Top of SUPPLIED INFORMATION
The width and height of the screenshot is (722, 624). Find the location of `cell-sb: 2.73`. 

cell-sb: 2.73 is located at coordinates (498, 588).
Bottom of SUPPLIED INFORMATION
Top of SUPPLIED INFORMATION
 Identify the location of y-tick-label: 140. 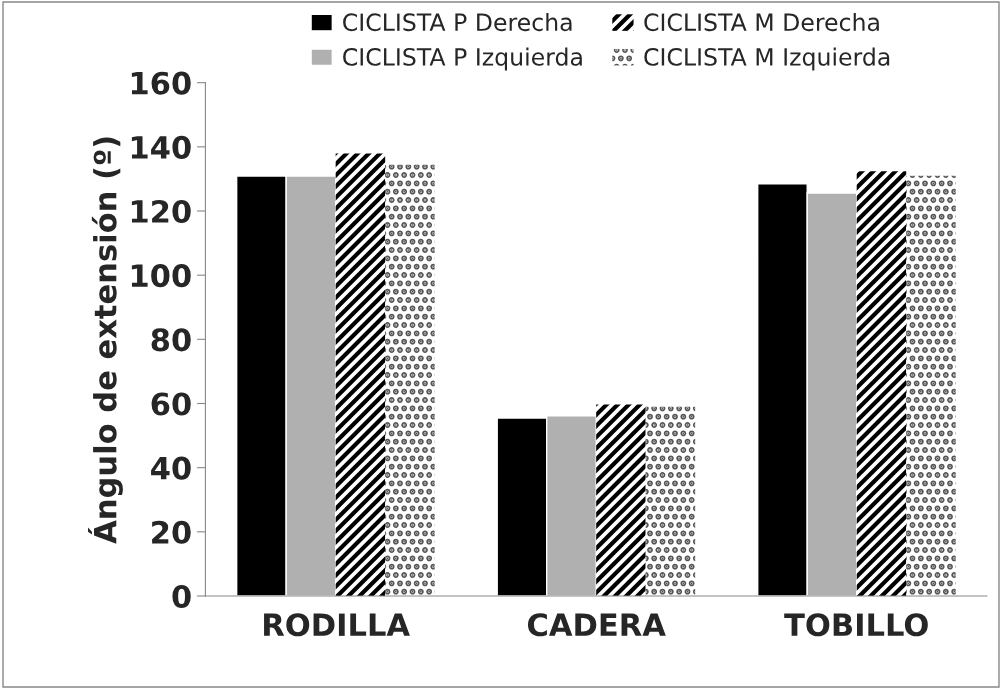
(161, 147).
Bottom of SUPPLIED INFORMATION
Top of SUPPLIED INFORMATION
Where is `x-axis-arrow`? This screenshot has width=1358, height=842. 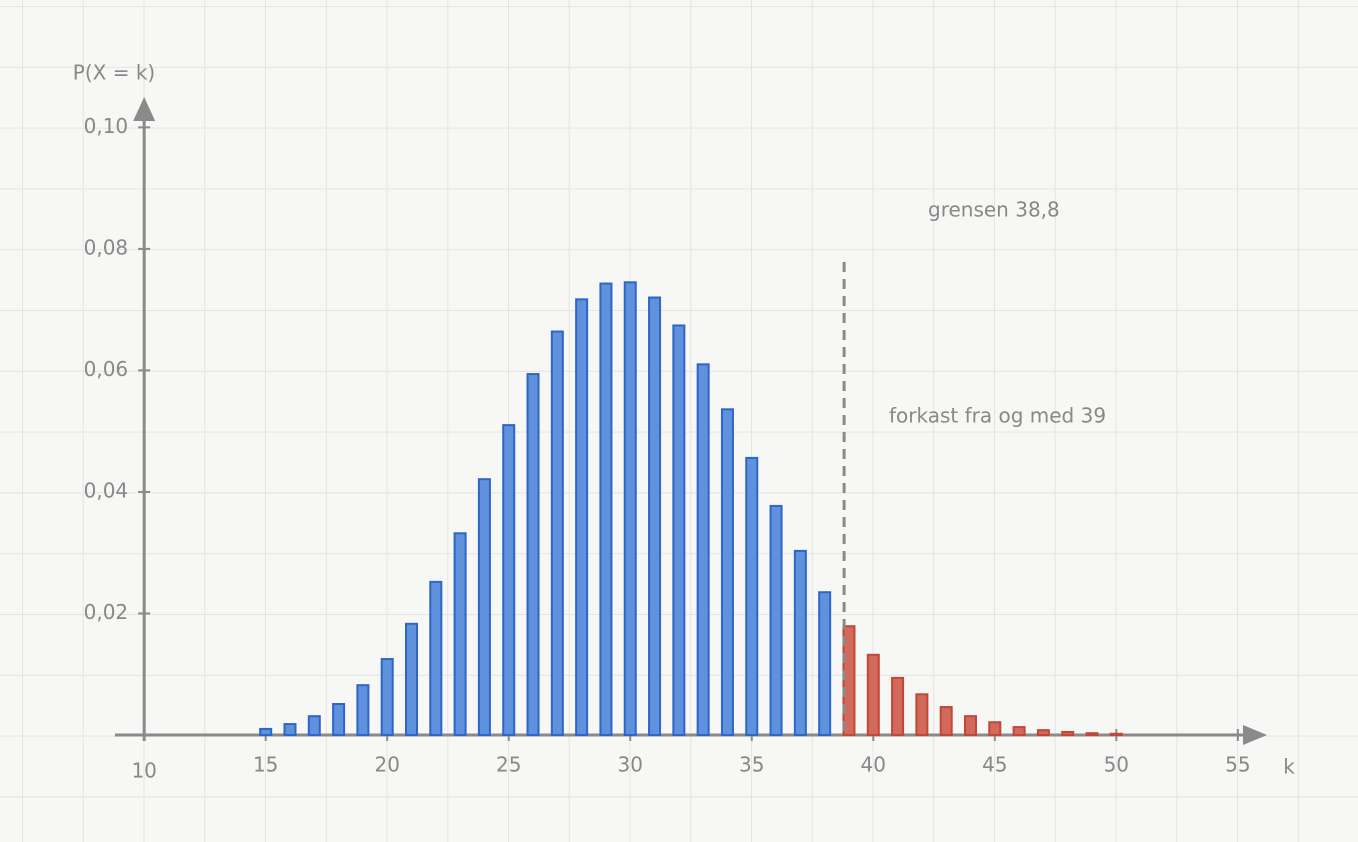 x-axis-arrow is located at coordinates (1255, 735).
Bottom of SUPPLIED INFORMATION
Could you set out the lines above, from the one containing "The width and" through the one containing "cell-sb: 2.73 is", as a numbered list with blank lines left out?

1. The width and height of the screenshot is (722, 624). Find the location of `cell-sb: 2.73`. 
2. cell-sb: 2.73 is located at coordinates (498, 588).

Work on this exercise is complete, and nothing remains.